Qu’en est-il dans votre structure ?

N. C. : À la Saline royale d’Arc-et-Senans, comme à la Gaîté Lyrique à l’époque, nous intégrons dans nos équipes, en fonction des projets, des indépendants ayant des compétences spécialisées, essentielles à nos projets de développement (par exemple, dans les projets paysagers ou dans la conception d’expositions). Ils restent, bien sûr, prestataires de services, mais nous savons également que la réussite de nos projets repose sur leur appropriation par les équipes, la coopération et le partage d’une vision commune. Il s’agit d’un projet de long terme qui nécessite que chacun s’en sente responsable et se sente appartenir à un collectif. Ainsi, nous associons les indépendants avec qui nous travaillons sur des projets spécifiques lors des journées d’intégration ou d’événements conviviaux rassemblant nos équipes, et nous faisons apparaître les statuts de chacun dans l’organigramme.

 « Ces nouvelles formes d’emploi font bouger les lignes et nous permettent de répondre favorablement à nos collaborateurs souhaitant se diversifier et développer de nouvelles compétences en tant qu’indépendants. »

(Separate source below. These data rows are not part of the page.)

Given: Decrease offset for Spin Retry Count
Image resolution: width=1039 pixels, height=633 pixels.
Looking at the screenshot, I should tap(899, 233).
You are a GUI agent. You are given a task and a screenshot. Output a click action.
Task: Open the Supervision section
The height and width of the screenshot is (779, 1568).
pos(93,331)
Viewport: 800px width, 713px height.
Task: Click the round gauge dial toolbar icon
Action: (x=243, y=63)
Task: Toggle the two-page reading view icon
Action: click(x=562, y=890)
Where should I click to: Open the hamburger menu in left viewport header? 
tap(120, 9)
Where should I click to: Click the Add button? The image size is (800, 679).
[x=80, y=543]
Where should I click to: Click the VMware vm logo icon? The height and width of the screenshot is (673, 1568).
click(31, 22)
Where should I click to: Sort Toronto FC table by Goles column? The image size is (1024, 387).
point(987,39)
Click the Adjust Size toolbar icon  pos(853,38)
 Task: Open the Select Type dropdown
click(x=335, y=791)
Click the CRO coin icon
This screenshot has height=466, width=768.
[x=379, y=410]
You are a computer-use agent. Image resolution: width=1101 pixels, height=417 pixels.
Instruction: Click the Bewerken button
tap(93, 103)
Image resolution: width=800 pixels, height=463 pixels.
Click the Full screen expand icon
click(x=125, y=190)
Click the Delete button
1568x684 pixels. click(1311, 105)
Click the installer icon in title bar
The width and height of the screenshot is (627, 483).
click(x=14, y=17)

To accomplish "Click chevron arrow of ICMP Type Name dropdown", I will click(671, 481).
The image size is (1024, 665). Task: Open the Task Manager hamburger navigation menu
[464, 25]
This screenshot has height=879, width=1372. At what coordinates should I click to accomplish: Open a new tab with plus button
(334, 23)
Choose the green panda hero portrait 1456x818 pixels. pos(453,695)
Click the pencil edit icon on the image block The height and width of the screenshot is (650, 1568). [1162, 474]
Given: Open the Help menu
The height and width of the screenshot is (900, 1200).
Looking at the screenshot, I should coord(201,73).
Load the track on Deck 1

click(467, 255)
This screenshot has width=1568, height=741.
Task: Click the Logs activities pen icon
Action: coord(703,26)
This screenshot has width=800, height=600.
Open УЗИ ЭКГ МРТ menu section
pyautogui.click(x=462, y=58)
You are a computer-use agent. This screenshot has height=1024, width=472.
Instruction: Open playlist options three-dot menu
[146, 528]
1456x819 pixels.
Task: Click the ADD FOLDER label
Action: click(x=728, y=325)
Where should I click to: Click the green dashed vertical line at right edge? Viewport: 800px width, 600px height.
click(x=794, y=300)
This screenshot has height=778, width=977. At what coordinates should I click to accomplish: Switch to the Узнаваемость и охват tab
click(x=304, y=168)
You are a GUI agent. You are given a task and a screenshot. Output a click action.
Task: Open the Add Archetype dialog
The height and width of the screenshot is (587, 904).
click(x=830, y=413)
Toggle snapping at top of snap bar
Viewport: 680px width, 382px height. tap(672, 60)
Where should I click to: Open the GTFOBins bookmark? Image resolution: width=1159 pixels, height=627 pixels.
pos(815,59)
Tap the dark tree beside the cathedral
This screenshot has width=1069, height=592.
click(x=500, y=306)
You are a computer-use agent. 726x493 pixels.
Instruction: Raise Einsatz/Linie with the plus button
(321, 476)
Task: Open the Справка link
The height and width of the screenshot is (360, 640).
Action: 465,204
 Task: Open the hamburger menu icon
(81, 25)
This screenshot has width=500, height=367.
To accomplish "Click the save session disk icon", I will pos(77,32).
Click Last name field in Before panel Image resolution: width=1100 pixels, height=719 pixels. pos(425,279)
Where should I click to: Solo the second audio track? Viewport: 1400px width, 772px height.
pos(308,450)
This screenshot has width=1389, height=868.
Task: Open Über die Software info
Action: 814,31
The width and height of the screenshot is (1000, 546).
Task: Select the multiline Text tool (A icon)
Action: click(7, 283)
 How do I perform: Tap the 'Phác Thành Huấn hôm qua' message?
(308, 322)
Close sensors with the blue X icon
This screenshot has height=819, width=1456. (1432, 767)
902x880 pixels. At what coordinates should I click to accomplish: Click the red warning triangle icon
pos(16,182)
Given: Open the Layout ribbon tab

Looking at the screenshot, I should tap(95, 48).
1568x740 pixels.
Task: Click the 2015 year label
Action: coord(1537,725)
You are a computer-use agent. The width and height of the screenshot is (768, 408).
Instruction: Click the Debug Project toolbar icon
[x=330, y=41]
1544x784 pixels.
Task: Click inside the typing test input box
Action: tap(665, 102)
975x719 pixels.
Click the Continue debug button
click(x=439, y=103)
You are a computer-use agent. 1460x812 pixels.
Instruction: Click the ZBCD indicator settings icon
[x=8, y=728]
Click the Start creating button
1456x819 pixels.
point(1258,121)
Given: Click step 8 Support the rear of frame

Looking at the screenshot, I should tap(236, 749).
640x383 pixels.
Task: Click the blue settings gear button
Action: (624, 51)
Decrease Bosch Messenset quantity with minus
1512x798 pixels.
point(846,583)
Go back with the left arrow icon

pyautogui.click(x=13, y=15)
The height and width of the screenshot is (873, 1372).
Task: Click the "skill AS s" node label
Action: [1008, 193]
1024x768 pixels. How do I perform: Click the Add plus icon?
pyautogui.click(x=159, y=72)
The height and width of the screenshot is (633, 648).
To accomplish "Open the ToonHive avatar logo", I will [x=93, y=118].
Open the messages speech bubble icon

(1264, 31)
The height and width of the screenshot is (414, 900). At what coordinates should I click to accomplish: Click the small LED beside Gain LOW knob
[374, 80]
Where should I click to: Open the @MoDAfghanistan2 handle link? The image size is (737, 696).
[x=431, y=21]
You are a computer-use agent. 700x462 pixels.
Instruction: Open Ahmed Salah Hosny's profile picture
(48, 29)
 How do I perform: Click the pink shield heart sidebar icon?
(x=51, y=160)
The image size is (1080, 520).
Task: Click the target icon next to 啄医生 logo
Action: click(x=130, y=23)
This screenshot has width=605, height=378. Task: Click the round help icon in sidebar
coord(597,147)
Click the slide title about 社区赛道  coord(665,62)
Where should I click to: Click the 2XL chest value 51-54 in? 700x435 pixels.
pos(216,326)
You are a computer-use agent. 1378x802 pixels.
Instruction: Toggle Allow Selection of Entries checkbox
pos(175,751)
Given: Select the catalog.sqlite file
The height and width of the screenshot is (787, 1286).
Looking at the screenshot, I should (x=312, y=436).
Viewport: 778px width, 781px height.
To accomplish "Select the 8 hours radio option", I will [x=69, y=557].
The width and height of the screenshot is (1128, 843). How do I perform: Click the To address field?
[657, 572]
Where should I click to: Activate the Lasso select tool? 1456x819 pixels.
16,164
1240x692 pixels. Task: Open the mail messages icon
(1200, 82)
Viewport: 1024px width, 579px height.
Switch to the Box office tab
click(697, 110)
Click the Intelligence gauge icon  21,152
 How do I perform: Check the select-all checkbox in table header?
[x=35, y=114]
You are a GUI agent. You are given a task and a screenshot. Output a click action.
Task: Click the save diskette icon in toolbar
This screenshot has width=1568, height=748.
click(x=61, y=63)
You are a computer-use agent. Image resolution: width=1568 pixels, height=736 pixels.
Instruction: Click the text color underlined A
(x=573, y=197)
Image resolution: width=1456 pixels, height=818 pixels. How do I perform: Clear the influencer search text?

L’émergence de ces nouvelles formes d’emploi concerne-elle déjà vos salariés ?

N. C. : Ces nouvelles formes d’emploi offrent des perspectives d’évolution professionnelle intéressantes pour nos salariés. En tant que professionnels RH, nous avons, pendant longtemps, pensé les parcours d’évolution comme des parcours purement « salariés ». Ces nouvelles formes d’emploi font bouger les lignes et nous permettent de répondre favorablement à nos collaborateurs souhaitant se diversifier et développer de nouvelles compétences en tant qu’indépendants, dans ou en dehors de l’entreprise. Dans ma structure, cinq collaborateurs ont fait une demande en ce sens. Ils peuvent ainsi exprimer leur expertise en tant qu’indépendants sur d’autres projets, et cela enrichit leur pratique professionnelle. C’est un dispositif gagnant-gagnant. À condition que cela ne précarise pas nos salariés. C’est un outil de rétention des talents qui permet une plus grande autonomie et un plus grand épanouissement.